The influence of family involvement on the social contacts of refugees in Germany
Author: Tobias Roth
Cooperation partner: Manuel Siegert
In the course of the large-scale influx of people seeking protection, particularly from 2015 onwards, there were also discussions in Germany about how family reunification should be regulated and what impact family involvement has on the integration of refugees. Against this background, we use data from the TransFAR project to analyse how the family involvement of refugees influences the number of own-ethnic persons and of Germans in the network. We argue that maintaining family relationships takes time, which limits the opportunities to build more intensive extra-familial relationships. Accordingly, refugees with family ties should have (somewhat) smaller non-family networks than those living alone. Against the background of the model of intergenerational integration (Esser 2008), however, we also assume that the benefits resulting from relationships with own-ethnic persons differ from benefits resulting from relationships with ethnic Germans: Contacts with Germans have a strong instrumental-practical benefit, as Germans, in contrast to own-ethnic persons and family members, are familiar with the structures and customs in Germany. Accordingly, they can hardly be substituted by family (own-ethnic) contacts. In contrast, the emotional benefit should take centre stage in the case of ethnic contacts. However, this is even and also more easily accessible in the case of family contacts, which means that own-ethnic contacts can be substituted by family.

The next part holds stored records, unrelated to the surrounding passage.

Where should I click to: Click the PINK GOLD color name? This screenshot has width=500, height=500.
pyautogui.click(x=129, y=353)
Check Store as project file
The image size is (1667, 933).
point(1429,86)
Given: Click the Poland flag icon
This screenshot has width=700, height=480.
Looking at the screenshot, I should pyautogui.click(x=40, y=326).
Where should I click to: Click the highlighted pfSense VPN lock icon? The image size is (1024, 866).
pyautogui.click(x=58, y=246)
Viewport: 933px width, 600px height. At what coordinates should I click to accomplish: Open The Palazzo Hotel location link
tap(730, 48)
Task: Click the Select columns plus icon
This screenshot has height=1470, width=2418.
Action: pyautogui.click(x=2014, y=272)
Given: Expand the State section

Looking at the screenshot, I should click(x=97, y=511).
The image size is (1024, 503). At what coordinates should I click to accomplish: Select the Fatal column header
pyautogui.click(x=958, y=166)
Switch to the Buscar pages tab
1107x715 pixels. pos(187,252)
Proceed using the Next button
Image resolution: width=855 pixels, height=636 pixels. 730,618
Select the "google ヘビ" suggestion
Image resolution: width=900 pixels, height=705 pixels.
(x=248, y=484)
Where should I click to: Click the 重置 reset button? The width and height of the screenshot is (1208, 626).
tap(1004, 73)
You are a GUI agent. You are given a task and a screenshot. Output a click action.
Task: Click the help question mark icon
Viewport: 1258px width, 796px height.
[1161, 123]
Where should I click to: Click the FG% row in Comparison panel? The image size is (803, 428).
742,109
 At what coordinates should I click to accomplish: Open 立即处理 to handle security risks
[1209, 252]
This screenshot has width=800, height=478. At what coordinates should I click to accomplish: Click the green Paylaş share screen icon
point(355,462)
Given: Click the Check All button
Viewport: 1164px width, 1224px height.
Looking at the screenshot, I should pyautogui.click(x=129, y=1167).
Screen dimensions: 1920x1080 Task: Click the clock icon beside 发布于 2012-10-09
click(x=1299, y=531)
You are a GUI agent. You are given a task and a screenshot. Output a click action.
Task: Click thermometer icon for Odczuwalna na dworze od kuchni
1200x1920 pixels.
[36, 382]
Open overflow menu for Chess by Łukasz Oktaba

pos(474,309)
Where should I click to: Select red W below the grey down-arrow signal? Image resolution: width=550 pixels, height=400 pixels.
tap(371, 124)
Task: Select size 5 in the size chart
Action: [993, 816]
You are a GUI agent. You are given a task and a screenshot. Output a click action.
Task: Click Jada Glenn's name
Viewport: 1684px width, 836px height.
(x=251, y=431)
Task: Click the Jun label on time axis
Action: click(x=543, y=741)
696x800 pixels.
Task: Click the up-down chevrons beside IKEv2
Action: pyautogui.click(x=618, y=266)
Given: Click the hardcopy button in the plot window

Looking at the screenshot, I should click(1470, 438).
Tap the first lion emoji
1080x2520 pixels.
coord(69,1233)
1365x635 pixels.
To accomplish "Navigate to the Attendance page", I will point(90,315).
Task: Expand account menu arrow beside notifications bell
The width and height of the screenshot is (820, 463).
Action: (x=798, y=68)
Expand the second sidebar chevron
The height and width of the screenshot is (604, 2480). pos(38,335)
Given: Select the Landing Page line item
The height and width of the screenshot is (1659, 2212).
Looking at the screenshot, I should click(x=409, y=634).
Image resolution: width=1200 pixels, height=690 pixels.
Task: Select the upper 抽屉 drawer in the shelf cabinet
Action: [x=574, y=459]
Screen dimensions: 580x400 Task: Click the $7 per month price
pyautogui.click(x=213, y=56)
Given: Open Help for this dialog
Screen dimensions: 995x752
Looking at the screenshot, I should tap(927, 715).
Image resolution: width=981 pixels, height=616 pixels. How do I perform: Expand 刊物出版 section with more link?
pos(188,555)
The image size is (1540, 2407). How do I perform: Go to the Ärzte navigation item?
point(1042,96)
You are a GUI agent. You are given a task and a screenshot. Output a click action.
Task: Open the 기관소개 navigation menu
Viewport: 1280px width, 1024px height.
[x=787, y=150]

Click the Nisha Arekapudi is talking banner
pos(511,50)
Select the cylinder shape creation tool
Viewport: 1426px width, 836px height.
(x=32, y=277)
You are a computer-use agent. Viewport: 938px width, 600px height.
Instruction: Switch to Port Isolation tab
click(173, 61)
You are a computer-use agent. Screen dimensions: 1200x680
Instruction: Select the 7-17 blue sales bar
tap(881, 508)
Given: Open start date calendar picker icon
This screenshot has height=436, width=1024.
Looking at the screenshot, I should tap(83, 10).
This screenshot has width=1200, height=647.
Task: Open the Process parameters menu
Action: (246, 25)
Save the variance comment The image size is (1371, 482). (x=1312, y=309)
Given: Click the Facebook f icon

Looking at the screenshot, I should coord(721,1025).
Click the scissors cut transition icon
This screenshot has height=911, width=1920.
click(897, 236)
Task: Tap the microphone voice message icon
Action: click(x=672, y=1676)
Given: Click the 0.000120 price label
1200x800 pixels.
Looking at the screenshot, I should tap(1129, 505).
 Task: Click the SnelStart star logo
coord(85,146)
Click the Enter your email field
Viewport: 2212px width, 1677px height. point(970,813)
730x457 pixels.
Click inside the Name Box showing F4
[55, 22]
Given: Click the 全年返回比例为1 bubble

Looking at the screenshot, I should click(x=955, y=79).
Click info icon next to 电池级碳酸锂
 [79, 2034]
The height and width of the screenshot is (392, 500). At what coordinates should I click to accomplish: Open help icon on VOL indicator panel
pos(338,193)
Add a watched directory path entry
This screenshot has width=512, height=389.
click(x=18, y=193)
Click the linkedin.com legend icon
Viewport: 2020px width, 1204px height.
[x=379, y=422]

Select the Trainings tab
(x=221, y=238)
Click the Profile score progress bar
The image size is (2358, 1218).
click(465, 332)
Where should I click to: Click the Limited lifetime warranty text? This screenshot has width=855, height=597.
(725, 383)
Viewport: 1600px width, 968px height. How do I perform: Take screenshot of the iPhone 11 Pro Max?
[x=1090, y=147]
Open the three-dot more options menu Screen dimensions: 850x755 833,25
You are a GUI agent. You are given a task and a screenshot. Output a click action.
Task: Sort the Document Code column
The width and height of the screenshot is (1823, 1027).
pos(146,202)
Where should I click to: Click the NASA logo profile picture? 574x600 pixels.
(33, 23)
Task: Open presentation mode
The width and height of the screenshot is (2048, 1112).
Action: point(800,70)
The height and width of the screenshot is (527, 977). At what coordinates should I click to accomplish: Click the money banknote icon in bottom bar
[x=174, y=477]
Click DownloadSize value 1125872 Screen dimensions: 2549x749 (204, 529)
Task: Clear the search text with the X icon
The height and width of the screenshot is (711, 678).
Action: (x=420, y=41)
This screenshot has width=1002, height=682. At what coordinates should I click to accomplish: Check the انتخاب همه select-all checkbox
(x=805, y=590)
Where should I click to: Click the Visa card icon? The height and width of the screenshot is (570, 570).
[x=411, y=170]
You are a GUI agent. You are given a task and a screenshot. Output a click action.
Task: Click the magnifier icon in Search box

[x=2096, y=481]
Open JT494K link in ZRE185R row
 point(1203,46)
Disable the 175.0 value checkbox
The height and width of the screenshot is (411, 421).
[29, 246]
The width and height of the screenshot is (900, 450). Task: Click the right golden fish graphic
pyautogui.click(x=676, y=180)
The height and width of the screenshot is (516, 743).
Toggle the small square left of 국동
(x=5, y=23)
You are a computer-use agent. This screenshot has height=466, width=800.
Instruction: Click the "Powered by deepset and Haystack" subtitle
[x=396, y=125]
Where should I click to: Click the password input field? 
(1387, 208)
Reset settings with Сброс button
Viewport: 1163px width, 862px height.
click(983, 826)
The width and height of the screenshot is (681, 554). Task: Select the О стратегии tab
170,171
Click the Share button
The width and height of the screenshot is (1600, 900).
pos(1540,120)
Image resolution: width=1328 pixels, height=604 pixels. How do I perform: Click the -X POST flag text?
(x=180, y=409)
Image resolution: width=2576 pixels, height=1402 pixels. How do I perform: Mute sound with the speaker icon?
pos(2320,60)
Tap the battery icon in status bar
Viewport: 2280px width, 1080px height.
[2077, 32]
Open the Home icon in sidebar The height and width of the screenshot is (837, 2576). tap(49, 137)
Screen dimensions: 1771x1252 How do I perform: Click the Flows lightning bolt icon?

In fact, our initial empirical analyses indicate that close family members living in Germany (partners, parents, siblings) have no influence on the number of Germans in the network, but they do have a negative effect on the number of extra-familial own-ethnic contacts. In this still rather early phase of integration, the family involvement of refugees therefore does not appear to hinder their social integration or encourage them to withdraw into their own ethnic community.